The prison consisted of 25 and a half acres east of Andersonville, and was nothing but a patch of land surrounded by woods and fenced in twice. The outer fence was 1,620 feet by 779 feet, with two entrances in the west wall leading into town. 19 feet in from the outer wall stood an inner fence made-up of chest-high posts topped with crossbeams. The inner fence was nicknamed the dead line. Anyone who tried to cross it for the wall, or even touched it, was shot.
Inside the camp, there were eight tiny buildings that could only fit a total of about 100 men. The prison had almost 45,000 prisoners by the end of the war. Most were given tents to sit or sleep in, but the summers in Georgia were so blistering that 13,000 of those men died within seven months of incarceration from sunstroke, starvation, or disease. The entire prison population suffered from hookworms, causing them to have bloody diarrhea filled with worms.

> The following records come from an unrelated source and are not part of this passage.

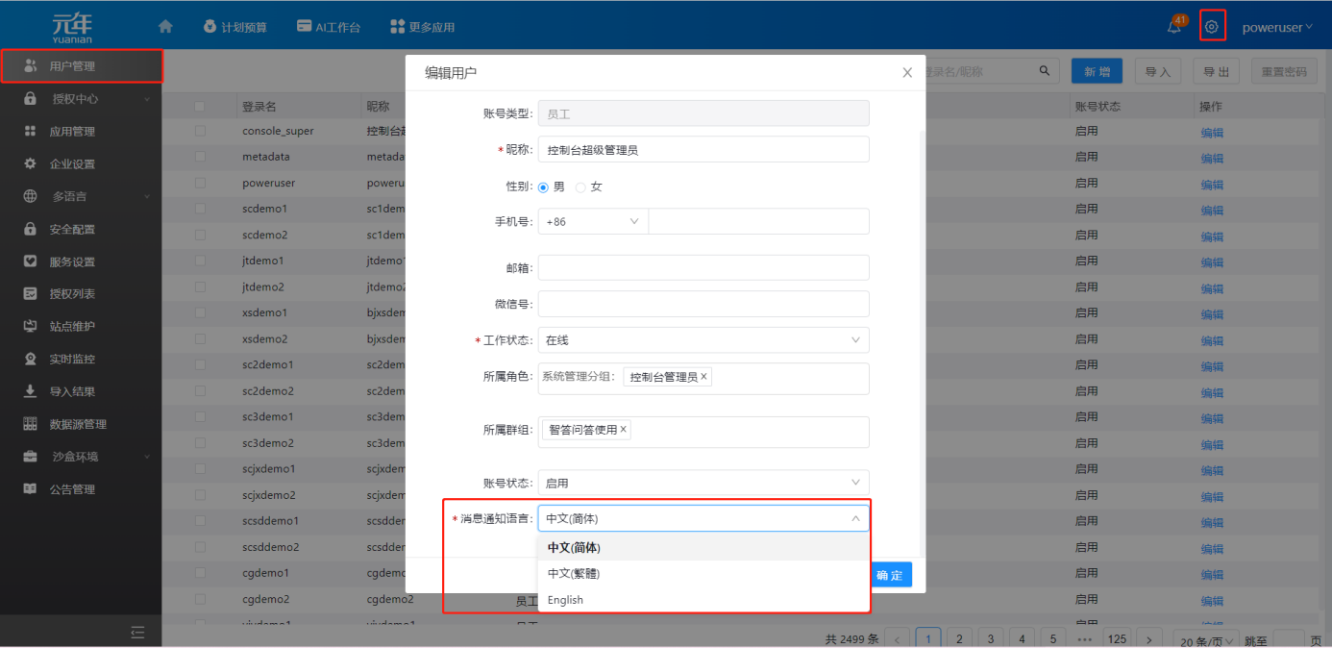Choose English from the language list
This screenshot has width=1332, height=648.
point(565,600)
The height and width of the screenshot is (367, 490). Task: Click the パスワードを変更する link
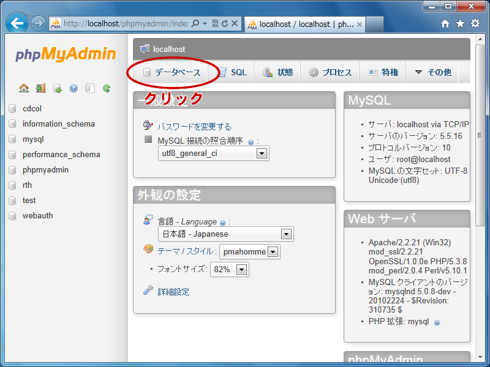pos(194,127)
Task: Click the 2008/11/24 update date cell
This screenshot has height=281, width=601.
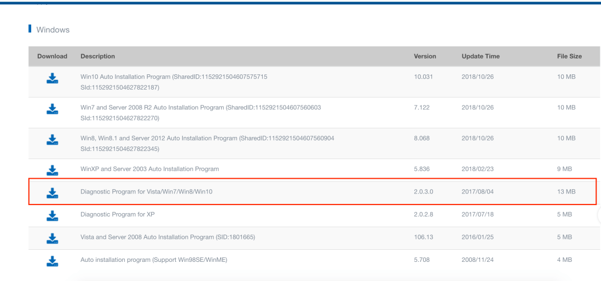Action: [477, 260]
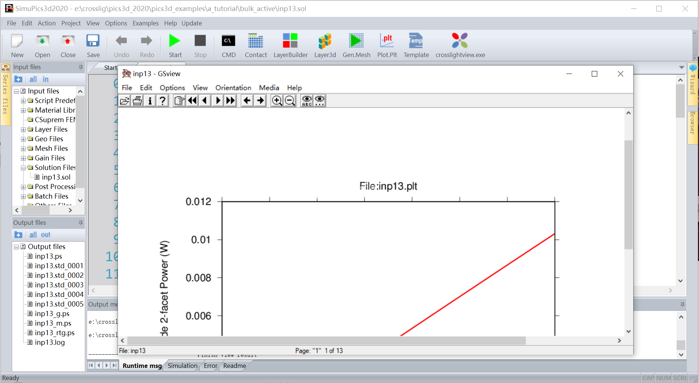699x383 pixels.
Task: Toggle pin on Output message panel
Action: 682,305
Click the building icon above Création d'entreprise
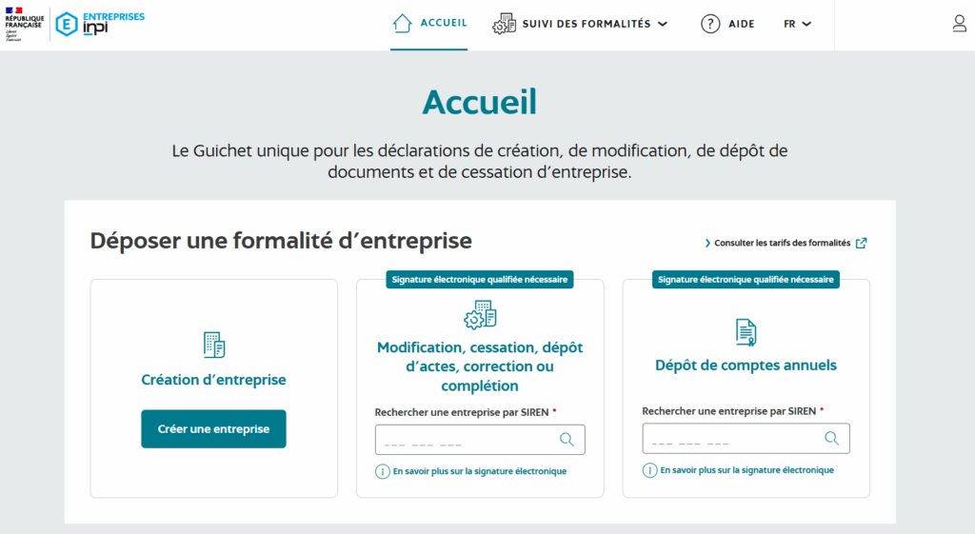 click(x=214, y=345)
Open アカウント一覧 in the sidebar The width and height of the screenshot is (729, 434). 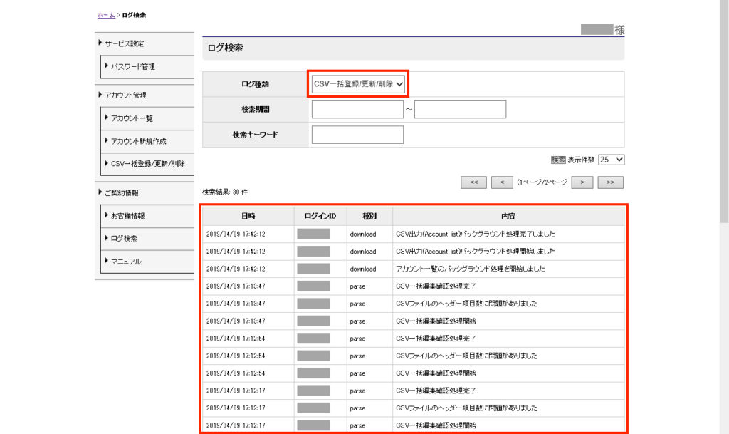pos(132,118)
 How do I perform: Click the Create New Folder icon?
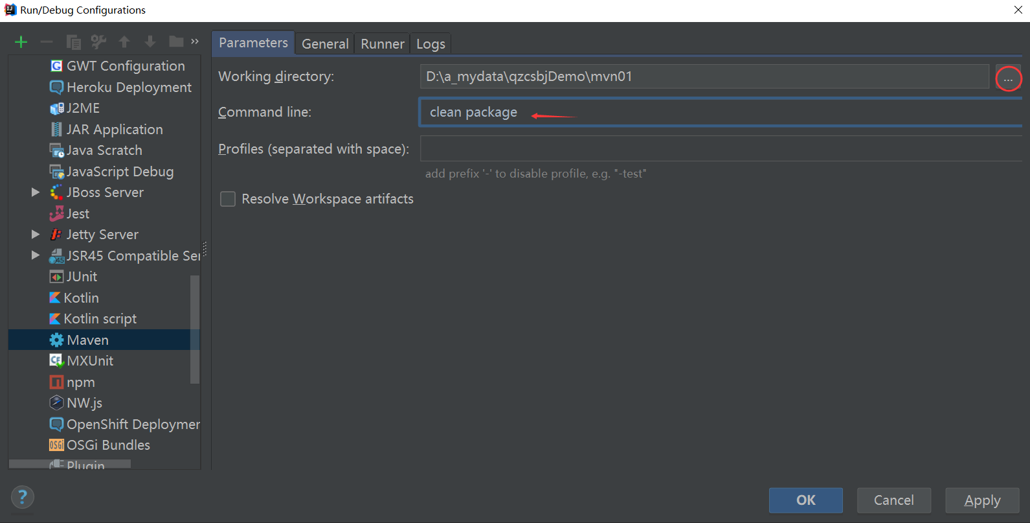pos(176,42)
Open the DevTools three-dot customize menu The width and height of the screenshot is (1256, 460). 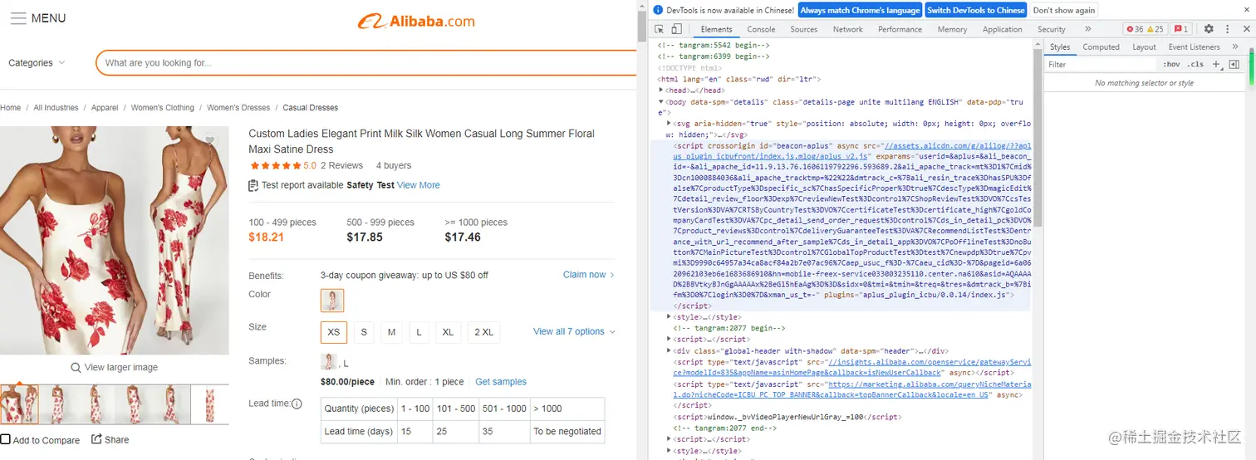click(x=1227, y=29)
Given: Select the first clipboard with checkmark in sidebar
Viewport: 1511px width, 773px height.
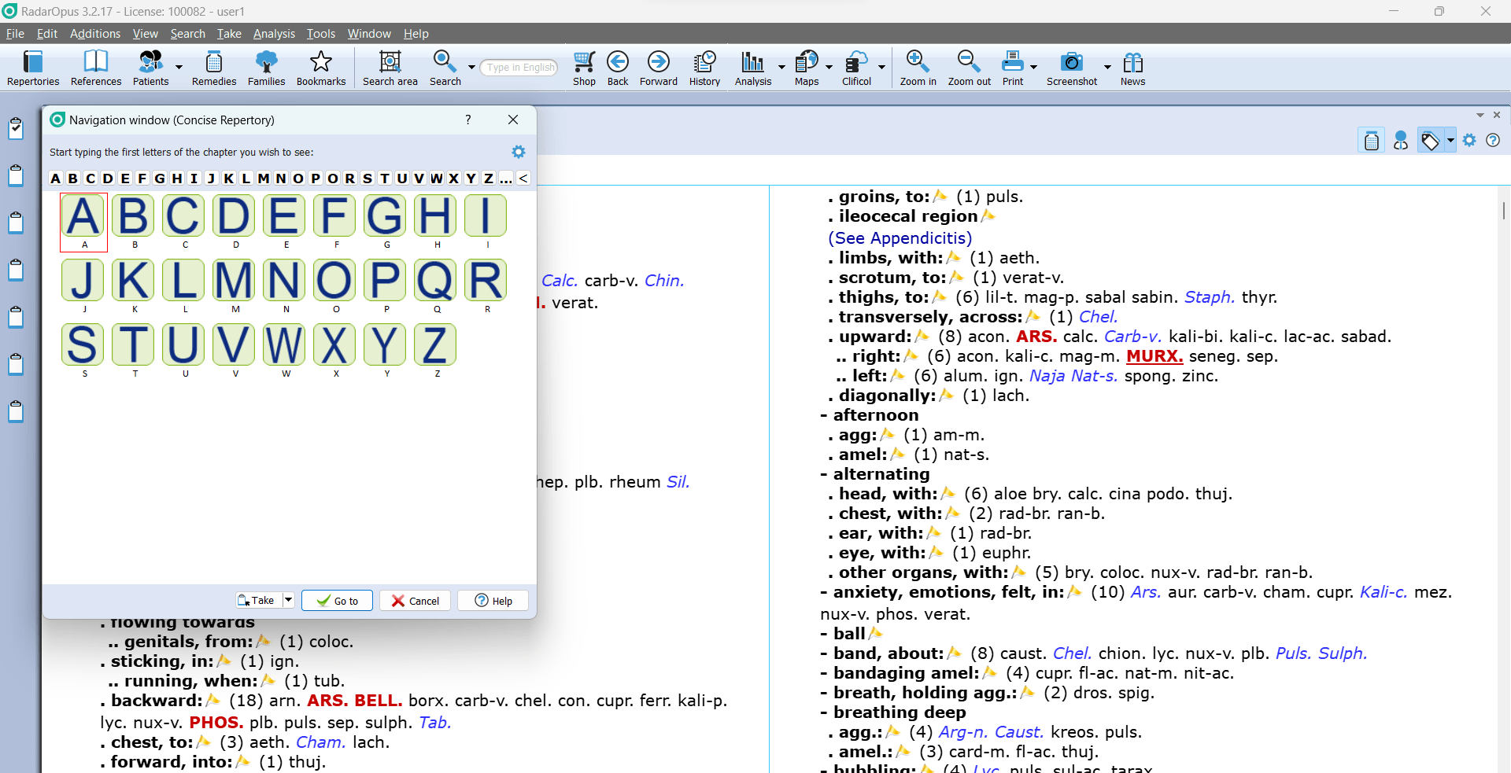Looking at the screenshot, I should (x=16, y=128).

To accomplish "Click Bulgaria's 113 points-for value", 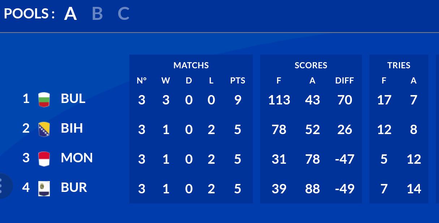I will tap(279, 100).
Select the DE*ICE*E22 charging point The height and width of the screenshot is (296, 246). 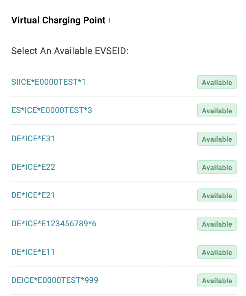[33, 167]
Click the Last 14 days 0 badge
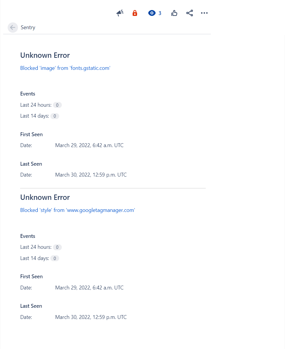 pos(55,116)
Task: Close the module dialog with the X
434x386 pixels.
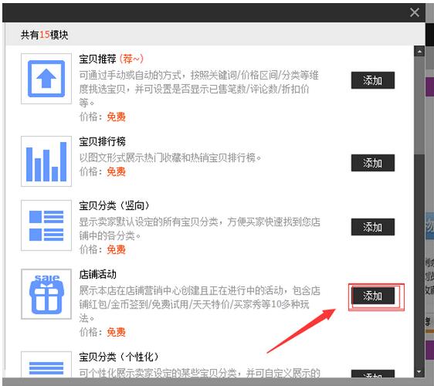Action: click(415, 12)
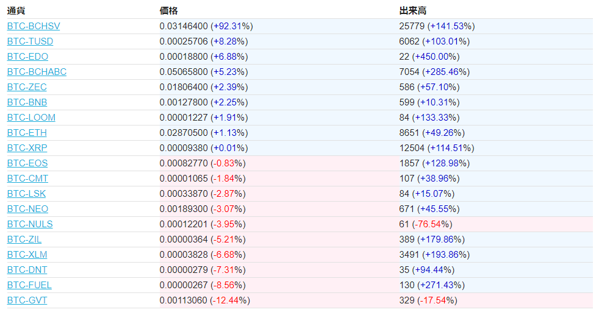Open BTC-ZIL trading pair
The image size is (599, 315).
(x=24, y=239)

The prison was poorly supplied with medical provisions and food. When Dr. Joseph Jones arrived to investigate the camp, he vomited twice during the hour-long tour of the camp, and contracted a severe flu which he warded off with citrus. He then asked the commandant, Henry Wirz, why Wirz was not suffering from scurvy, which was running rampant throughout the camp. Wirz replied that he ate apples and oranges. “And the prisoners?” Jones asked. Wirz shrugged and said, “What about them?” Prisoners were able to pull out their own teeth with their hands because of vitamin C deficiency. 3,000 died per month, or 100 per day.
There was no clean water, but they were forced to drink from the same creek running through the camp’s center where they bathed, it also caught about half of all liquid and solid waste. Wirz was tried, court-martialed, and hanged for murder on November 10, 1865, the only Confederate officer to be executed in this way. His primary defense was that the prison’s food and water never arrived by train. When he was hanged, his neck did not snap, and he strangled until he died nine minutes later.